Small boat gangs have not been smashed – the numbers make that plain | Politics | News

Reaching British waters is no longer the hard part. Once here the balance tilts decisively in one direction. Accommodation at public expense, legal aid on request, years of appeals and slim chance of being sent home.
Deterrence collapsed as the legal framework weighed against enforcement.
Human rights law is no longer a sparingly applied restriction, but has become the logic that governs the system itself. With the ECtHR at the center of the decision-making mechanism, illegal migration ceases to be an aberration and becomes structural.
Unless this architecture changes, nothing the Labor Party announces will change the outcome.

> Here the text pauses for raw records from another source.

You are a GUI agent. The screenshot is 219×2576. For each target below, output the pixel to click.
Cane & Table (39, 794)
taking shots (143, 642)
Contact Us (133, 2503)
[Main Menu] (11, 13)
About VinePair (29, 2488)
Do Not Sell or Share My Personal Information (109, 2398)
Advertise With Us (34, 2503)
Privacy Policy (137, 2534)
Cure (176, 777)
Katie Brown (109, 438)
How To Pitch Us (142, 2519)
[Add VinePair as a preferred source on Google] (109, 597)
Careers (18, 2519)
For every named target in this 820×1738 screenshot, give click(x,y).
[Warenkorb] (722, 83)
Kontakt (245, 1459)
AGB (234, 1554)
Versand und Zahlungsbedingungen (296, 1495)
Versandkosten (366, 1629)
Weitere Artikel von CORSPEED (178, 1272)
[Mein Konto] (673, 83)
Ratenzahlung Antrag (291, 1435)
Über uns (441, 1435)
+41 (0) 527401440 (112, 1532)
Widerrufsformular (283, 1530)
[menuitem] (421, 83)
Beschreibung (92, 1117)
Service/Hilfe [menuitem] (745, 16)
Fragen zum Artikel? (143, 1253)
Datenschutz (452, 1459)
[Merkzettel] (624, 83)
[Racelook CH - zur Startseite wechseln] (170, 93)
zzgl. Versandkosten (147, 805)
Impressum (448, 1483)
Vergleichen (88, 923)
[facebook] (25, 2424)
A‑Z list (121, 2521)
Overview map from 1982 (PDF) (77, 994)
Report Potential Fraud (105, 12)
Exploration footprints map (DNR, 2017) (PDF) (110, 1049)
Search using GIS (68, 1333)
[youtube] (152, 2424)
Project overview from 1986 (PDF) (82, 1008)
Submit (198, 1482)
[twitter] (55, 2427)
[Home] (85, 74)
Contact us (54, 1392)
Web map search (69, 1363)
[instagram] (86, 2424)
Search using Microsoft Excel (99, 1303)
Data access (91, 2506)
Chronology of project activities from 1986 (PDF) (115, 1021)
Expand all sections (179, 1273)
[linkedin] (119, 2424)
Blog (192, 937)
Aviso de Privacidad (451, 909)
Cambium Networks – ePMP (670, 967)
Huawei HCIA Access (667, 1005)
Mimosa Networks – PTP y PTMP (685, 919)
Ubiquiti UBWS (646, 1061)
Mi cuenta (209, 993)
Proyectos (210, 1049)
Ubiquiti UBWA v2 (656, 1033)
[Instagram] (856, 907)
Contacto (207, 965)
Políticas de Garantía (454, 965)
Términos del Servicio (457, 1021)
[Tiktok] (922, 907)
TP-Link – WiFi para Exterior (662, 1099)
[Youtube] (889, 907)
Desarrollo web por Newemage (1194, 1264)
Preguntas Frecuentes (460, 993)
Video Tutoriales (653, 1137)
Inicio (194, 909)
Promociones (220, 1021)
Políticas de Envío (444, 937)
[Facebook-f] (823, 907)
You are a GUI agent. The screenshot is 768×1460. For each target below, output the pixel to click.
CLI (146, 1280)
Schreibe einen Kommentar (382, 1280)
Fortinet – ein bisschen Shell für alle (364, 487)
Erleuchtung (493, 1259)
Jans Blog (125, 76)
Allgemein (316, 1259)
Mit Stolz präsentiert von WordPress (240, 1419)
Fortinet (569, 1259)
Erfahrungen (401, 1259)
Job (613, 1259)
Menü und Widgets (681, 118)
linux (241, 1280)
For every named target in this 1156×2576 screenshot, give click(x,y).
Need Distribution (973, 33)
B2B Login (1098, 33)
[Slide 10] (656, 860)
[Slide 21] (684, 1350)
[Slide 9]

Migrants are crossing the Channel because Labor refuses to deport them when they arrive. Only 5% of illegal entries have been removed since Labor took office. This is the pull factor and the crossings continue until deportations begin.
Labor limited themselves to cosmetic adjustments. Agreements that do not bring people back, gestures abroad that do not correct domestic sanctions, shifting responsibility externally without addressing the fundamental weakness.
The French aren’t on board with Labour’s comeback trick, the German deal is a farce and Starmer still won’t close the door.
Regaining control requires the willingness to take action. Only the Conservatives are prepared to do what is necessary.
Through our BORDERS Plan we will leave the ECHR and ECAT, ban asylum and other protection claims from illegal entrants, establish our deportation power, increase the number of deportations to 150,000 a year, end the appeals merry-go-round. This is the scale needed to regain control.